Back in college, I lived with a bunch of roommates. One girl was a Hooters (TM) waitress, the other was between jobs and the last guy was in a band.
I didn’t realize it at the time, but looking back now, I was definitely a slum lord.
More on this in a later post. Anyway, the aspiring rock-star roommate decided to get a cat. I guess he was nodding to history or something when named the cat Winston (yes, after the little fat man from England). Wife (then girlfriend) and I began taking care of the cat because aspiring rock-star roommate was about as nurturing as a desert.
We showered Winston with love and attention and it pretty soon decided that we were its new masters and the best thing since catnip.
One morning I got up and made my way to the bathroom to take care of business. I thought I had shut the door, but I had not. I look down and see this.
I revert to reflex and orient on the movement below me. It was Winston.
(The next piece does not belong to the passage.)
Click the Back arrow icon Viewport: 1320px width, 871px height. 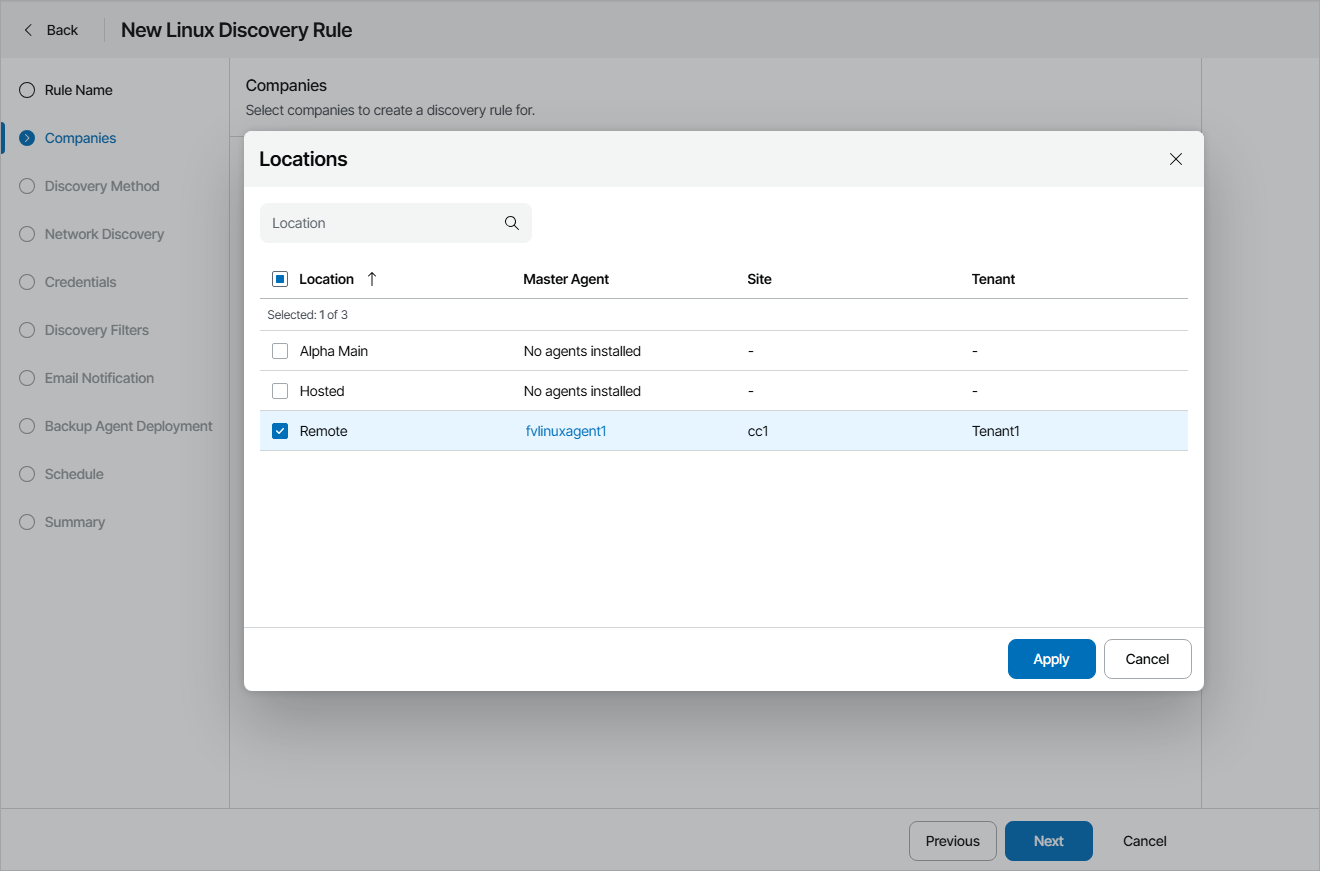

He thought my golden stream was a string to play with and was trying to “get it”. I could only imagine what was going through his head.
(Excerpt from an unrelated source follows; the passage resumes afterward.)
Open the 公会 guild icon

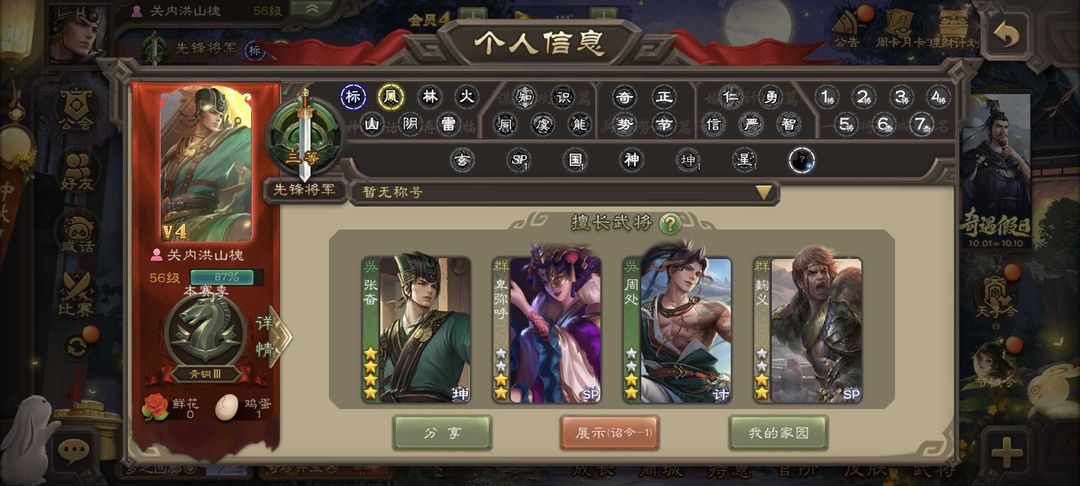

This was all pieced together in my head in roughly two seconds, but I was still urinating while facing Winston…
I peed all over Winston’s face; right in his big, blue, trusting eyes. Winston ran terrified out of the bathroom and straight to the only person who could save him from such an atrocity. Girlfriend was sleeping peacefully when she was awoken by a soggy kitten. It went something like this.
ME: Oh God…
GIRLFRIEND: Mmmm… Hey Winston. What’s the matter?
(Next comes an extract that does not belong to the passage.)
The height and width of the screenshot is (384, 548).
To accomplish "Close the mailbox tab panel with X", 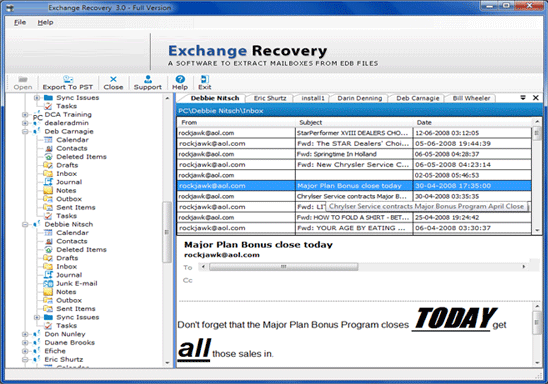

GIRLFRIEND: What is that smell? OH MY GOD!!! WHAT THE FUCK DID YOU DO TO THE CAT?!?!?!?
ME: I pissed on him, but I didn’t-
GIRLFRIEND: WHAT THE FUCK IS WRONG WITH YOU?!?!?!? WHY ARE YOU SO GODDAMN SICK IN THE HEAD?!?!?
ME: I… I… I have no words…
It took several hours of reassuring to convince my girlfriend that I had not developed a very weird and specific form of sexual deviancy.
We scrubbed and washed Winston thoroughly, after we had burned the bed sheets.
That cat almost cost me my future wife.